Like any educational endeavor, it pays to do your research and do a little studying ahead of time. While there is no expectation for you to master these subjects in the ABM strand even before you enroll in senior high school, having some stock knowledge from advance study can certainly be helpful for impressing your instructors during recitation in your first few days.

Turn Topics into Reviews

Did you take a shine to a particular subject during your advance study? It may pay to choose a few subjects that catch your interest and stick to learning a little bit about them before senior high starts. This way, these topics will feel familiar once they come up in class discussion. It is easier to grasp topics that you are already familiar with, so you can ace tests and quizzes about it when they come up at a later date!

Specialize in Something

Is being a Jack of all Trades not your style? If you prefer to be a Master of One, then take the chance to own it. Read up on the subject matter you wish to specialize in later on in your career. While nothing is set in stone, distinguishing yourself as a gifted student in that specific field may be a good move that encourages your classmates to trust you while earning the respect of your teachers. This respect can pave the way for future mentorship and employment opportunities once you have decided on the career you want to pursue.

Plan Your Future Education

Discerning the subjects that naturally pique your interest may prove useful even before you step into the working world. During your stay in senior high as an ABM student, you may want to pay close attention to which classes you enjoy most so you can enroll in a related course for university. Not only does it give you more direction about your future profession, but it also gives you a chance to canvass schools early to check if they have the bachelor’s degree that you want.

Students that enjoy Accountancy will logically follow through by enrolling in an Accountancy course. On the other hand, students that enjoyed their management subjects may go into a Business Administration course with a major in either Marketing Management or Human Resource Management depending on their interests.

It’s never too early to plan ahead!

Let the Subjects in the ABM Strand Hone You for the Future

Your senior high school ABM strand subjects are there to prepare you for a more manageable university education as well as a fruitful and fulfilling career lurking just around the corner.

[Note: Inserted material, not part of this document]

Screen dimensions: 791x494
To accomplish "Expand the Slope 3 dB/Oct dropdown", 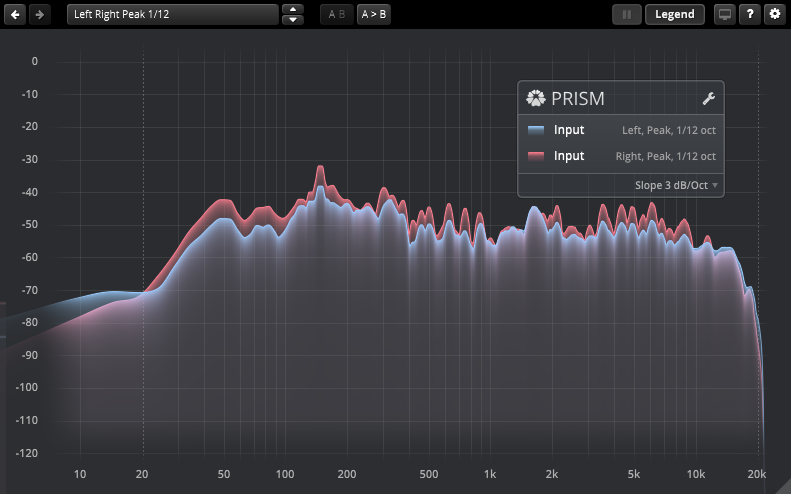I will pos(676,185).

Because of the weight that this chapter of your life holds, it would be a shame to not make the most of it.

If you are not sure about the direction you want for your future, take your time to consider the subjects from this list that pique your attention most. Don’t be in a rush and allow your senior high school education to point you in the right direction for a fulfilling professional life.

Though the Accountancy, Business and Management strand will undoubtedly be difficult at times, nothing worth having ever comes easy. We hope however that this article will help make the journey slightly easier for you as you navigate your way towards your future education and career!